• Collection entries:
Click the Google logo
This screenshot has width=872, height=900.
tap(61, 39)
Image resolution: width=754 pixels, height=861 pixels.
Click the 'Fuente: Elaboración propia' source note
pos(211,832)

• Instructions for the task:
Word for word, reproduce every line of the data.

• Answer space:
Click the Google logo
This screenshot has width=872, height=900.
tap(61, 39)
Image resolution: width=754 pixels, height=861 pixels.
Click the 'Fuente: Elaboración propia' source note
pos(211,832)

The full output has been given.